Quelques mois plus tôt, un autre épisode avait fait mal au dribbleur : cette troisième place au classement du Ballon d’Or 2013, derrière le vainqueur Cristiano Ronaldo et Lionel Messi. Franck Ribéry avait pourtant signé une saison 2012-2013 stratosphérique. Mais il a quand même terminé à la troisième marche du podium. « Un vol », comme il l’a raconté à nouveau à Canal+ :
« Ça a été difficile. Incompréhensible. J’ai gagné tous les trophées. J’étais le meilleur joueur de la Bundesliga et le meilleur joueur d’Europe. J’étais présent de A à Z, que ce soit avec mon club ou avec l’équipe de France. (…) J’étais au sommet, je ne pouvais pas faire plus », juge-t-il.
Dans cette course à la distinction individuelle suprême, l’esthète a aussi eu le sentiment de ne pas avoir eu un soutien massif de la France du football : « J’ai eu le soutien de certains Français, mais je n’ai pas eu tout mon pays derrière moi. » Le proverbe « nul n’est prophète en son pays » sied assez bien au joueur, moqué entre autres pour ses fautes de langue. Son « routourne va tourner » est même passé à la postérité.

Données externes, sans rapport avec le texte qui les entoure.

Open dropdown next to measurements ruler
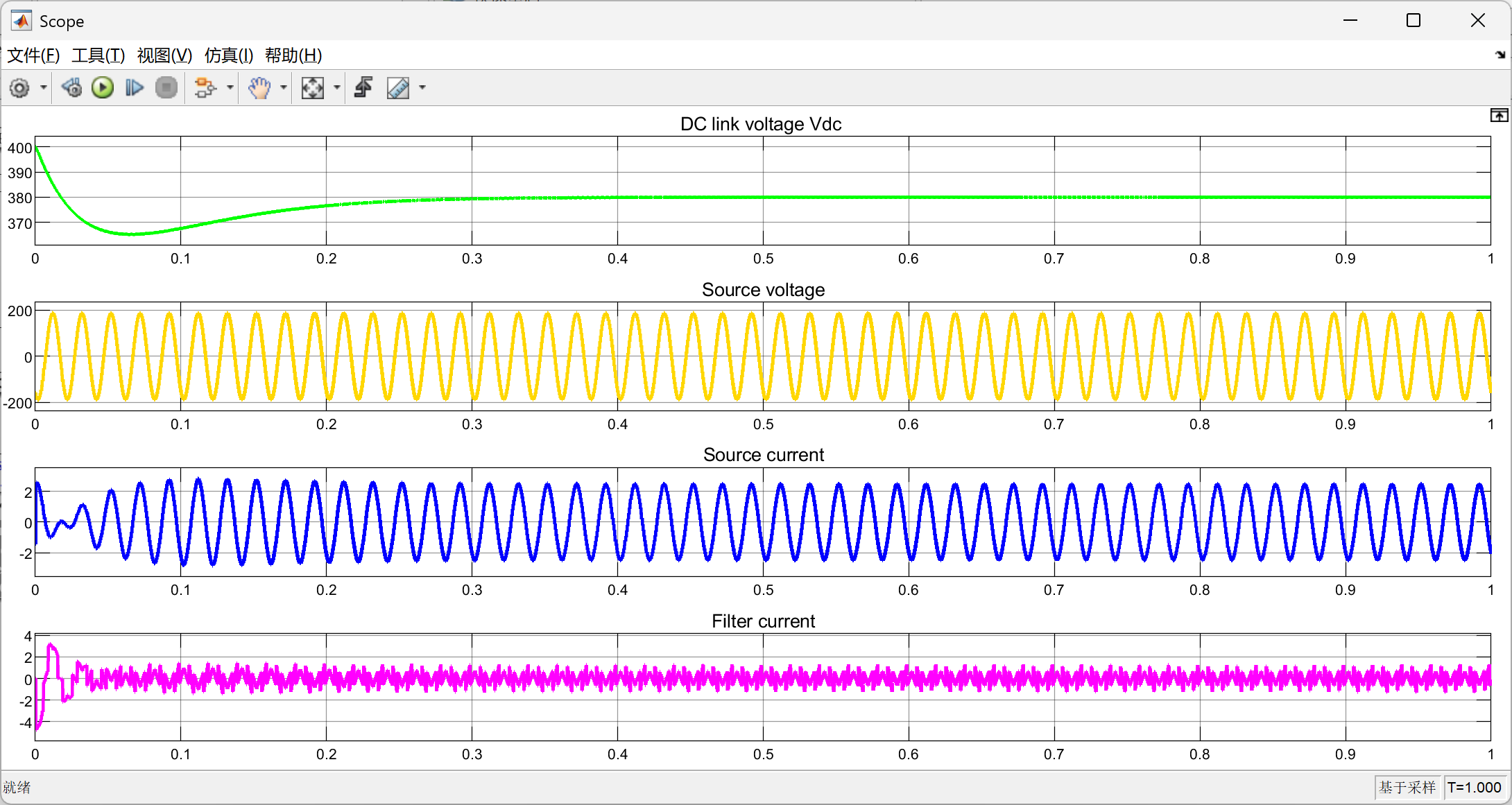Image resolution: width=1512 pixels, height=805 pixels. pos(422,88)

Un monument du foot français
S’il a pu ressentir un certain désamour dans l’Hexagone et a manqué le train des Bleus champions du monde en 2018, Franck Ribéry a trouvé, pendant ses 12 années en Allemagne, un autre foyer. En 2019, à l’heure de quitter la maison munichoise, le Français faisait des adieux émouvants à l’Allianz-Arena, l’antre du Bayern.
« Merci. La famille Ribéry vous aime », clamait-il, en larmes, entouré de son épouse Wahiba et de leurs enfants. C’était avant d’aller terminer sa carrière à un niveau plus modeste en Italie, à la Fiorentina (2019-2021) et donc à la Salernita.
Aujourd’hui, l’ex-Tricolore reçoit des hommages du monde entier, à l’heure de raccrocher les crampons après 22 années sur les terrains. À Munich notamment, les mots sont les plus forts. Oliver Kahn, l’ancien tempétueux gardien devenu dirigeant du Bayern, a salué celui le faisait tourner en bourrique avec ses blagues :
« Tu es arrivé à Munich comme un filou, tu m’as surpris une ou deux fois avec un seau d’eau et tu es désormais une icône absolue du club. Je te souhaite le meilleur pour ton avenir, tu seras toujours chez toi au Bayern. »
Au sein du mastodonte de Bavière, le Français a disputé 425 matches, inscrit 124 buts et distribué 182 passes décisives. Il a également remporté 22 trophées, dont neuf sacres en Championnat et une Ligue des champions. Cela suffit à rappeler, en dépit des critiques, des obstacles et des ratés, l’immense carrière réalisée par l’un des joueurs les plus brillants et les plus excitants de l’histoire du football français.